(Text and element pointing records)
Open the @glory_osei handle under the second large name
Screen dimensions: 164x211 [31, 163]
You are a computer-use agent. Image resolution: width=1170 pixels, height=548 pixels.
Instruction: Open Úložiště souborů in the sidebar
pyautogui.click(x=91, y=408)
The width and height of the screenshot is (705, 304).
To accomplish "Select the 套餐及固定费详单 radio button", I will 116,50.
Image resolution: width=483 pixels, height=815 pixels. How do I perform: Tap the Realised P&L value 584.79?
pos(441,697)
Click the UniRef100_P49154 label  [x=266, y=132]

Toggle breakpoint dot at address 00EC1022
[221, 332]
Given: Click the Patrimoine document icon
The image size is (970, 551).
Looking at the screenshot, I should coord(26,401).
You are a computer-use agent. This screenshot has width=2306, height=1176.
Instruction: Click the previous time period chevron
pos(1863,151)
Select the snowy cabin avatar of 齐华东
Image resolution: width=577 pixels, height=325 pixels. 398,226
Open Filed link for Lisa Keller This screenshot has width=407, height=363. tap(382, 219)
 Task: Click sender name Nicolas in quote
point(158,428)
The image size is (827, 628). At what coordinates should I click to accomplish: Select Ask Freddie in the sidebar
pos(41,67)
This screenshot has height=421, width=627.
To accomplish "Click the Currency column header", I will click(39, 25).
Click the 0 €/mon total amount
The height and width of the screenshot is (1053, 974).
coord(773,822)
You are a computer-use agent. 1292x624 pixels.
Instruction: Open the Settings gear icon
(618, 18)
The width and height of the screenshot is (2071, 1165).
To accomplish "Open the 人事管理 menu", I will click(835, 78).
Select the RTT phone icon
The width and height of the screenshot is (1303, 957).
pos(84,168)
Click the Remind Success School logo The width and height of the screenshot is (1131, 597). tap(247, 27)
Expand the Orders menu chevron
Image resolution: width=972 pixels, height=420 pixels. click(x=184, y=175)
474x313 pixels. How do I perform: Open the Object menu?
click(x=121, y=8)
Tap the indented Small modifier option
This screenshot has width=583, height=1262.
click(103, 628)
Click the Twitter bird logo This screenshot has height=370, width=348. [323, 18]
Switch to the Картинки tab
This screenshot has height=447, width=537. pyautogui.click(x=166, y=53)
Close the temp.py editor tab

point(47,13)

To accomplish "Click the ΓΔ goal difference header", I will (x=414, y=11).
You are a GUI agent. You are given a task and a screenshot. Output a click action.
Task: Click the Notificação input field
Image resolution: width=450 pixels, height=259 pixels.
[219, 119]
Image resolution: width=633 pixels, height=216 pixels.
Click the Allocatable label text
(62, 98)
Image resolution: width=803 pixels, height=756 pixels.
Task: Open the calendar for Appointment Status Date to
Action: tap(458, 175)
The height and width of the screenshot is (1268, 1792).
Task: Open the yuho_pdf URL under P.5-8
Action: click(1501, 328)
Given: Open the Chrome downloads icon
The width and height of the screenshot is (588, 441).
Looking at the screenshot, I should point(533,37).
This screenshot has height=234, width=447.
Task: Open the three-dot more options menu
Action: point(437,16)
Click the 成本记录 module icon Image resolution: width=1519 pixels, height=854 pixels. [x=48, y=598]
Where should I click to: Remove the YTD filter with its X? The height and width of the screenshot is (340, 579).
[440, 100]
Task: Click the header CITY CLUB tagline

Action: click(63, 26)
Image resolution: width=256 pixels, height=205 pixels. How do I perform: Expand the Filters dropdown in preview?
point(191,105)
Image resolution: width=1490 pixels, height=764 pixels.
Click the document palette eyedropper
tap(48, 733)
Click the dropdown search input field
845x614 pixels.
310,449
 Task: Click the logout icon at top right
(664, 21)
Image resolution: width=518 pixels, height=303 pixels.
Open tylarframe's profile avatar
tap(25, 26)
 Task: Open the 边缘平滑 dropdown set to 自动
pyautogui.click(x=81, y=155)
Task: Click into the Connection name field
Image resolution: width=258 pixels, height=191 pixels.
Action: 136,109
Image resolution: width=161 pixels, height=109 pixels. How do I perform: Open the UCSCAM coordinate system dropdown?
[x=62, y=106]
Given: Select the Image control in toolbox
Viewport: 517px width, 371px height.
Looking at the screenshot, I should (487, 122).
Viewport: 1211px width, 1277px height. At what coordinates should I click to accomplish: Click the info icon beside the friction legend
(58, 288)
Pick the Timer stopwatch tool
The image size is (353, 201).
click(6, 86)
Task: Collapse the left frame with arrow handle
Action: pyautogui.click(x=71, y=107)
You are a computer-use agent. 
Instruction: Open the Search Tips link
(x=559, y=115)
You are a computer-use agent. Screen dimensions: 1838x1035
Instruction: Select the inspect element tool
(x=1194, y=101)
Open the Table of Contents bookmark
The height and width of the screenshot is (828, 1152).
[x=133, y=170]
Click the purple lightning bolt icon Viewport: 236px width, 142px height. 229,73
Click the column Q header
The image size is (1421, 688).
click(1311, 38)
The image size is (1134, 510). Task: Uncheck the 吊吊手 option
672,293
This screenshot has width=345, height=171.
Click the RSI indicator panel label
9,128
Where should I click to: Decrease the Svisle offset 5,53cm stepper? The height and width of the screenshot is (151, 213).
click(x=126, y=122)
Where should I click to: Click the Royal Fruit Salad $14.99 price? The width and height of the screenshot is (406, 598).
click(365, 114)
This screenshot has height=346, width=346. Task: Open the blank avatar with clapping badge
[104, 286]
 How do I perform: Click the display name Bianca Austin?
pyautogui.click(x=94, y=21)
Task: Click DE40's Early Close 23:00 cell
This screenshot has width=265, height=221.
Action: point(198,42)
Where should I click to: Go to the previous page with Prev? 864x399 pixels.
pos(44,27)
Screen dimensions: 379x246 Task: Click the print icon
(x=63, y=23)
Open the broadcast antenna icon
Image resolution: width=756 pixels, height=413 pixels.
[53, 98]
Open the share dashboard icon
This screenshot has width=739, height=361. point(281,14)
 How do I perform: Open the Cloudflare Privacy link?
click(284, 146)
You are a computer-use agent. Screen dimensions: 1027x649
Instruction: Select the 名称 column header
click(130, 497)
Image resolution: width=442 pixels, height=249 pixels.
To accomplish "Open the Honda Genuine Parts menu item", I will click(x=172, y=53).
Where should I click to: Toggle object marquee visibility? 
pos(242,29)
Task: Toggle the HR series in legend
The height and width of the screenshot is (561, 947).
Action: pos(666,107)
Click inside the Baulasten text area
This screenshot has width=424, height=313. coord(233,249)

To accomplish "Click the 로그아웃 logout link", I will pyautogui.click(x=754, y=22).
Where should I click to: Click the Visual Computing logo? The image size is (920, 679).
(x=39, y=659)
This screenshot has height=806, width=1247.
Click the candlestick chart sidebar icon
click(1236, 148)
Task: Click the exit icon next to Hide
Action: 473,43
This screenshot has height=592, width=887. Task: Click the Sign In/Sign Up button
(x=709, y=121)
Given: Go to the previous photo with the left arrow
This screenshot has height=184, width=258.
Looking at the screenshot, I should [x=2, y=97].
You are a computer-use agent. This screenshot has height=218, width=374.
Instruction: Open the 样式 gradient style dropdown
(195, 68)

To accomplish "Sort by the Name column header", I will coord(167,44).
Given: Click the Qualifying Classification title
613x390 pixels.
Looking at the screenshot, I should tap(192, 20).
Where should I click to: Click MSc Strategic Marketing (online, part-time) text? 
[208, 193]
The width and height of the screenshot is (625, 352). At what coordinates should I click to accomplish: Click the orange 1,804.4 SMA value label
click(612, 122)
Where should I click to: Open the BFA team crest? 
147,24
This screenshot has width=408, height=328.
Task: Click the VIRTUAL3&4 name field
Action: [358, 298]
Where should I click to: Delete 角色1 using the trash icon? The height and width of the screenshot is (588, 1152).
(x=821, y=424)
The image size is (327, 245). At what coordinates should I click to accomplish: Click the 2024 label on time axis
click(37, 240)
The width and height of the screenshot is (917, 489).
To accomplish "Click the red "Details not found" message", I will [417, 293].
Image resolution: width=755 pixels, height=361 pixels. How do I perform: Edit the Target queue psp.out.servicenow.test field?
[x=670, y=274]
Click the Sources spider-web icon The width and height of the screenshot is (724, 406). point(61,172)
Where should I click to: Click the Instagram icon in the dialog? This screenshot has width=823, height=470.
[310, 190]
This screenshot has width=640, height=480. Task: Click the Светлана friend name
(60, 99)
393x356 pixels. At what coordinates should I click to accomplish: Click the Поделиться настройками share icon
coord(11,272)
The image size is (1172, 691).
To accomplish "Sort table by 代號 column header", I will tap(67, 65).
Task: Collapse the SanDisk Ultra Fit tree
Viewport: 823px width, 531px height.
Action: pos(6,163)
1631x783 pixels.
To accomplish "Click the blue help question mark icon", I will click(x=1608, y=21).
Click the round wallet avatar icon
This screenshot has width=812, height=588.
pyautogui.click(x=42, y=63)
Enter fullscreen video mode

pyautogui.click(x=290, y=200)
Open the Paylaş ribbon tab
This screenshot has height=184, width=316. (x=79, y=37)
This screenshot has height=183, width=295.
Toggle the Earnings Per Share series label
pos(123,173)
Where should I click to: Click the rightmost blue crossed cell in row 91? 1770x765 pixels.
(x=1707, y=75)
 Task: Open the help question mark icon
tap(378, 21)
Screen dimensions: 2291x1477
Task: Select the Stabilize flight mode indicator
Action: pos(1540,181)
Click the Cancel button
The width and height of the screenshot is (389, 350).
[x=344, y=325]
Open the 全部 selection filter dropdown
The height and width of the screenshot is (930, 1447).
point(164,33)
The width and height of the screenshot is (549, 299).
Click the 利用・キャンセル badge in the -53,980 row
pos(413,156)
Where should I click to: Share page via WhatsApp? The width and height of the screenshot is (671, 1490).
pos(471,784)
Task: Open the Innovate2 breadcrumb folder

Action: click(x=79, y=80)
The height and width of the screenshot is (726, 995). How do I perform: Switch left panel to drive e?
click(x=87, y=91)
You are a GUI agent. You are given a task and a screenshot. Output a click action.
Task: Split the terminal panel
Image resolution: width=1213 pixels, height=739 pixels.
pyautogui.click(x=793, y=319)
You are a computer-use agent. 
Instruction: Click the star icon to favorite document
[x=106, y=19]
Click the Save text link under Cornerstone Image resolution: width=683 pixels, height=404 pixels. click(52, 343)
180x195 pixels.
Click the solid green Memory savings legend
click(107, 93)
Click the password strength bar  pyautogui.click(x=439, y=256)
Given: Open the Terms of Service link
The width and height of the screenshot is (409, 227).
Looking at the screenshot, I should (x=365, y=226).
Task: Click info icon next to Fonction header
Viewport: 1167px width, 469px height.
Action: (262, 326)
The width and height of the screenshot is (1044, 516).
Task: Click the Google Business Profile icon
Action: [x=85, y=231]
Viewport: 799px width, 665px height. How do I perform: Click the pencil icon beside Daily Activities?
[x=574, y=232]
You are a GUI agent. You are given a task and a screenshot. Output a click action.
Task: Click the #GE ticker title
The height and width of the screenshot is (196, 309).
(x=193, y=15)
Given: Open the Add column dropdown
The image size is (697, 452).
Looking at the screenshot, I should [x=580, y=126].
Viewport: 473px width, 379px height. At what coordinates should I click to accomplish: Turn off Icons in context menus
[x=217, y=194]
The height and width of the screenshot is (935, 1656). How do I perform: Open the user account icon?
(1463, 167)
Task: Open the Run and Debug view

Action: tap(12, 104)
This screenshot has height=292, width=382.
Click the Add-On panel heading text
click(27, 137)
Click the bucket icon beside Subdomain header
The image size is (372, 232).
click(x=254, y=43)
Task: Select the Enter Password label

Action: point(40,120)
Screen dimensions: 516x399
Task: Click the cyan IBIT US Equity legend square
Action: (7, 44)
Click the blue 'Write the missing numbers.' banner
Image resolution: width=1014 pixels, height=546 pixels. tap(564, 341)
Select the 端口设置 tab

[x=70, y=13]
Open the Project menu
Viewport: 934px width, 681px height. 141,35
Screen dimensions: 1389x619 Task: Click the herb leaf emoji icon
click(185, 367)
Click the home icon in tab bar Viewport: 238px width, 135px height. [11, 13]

(What is being asked) Pick out every line of the records above that contains the string "Close", and copy each one. Case counts.

(Exercise answer)
Close the temp.py editor tab
Task: Click DE40's Early Close 23:00 cell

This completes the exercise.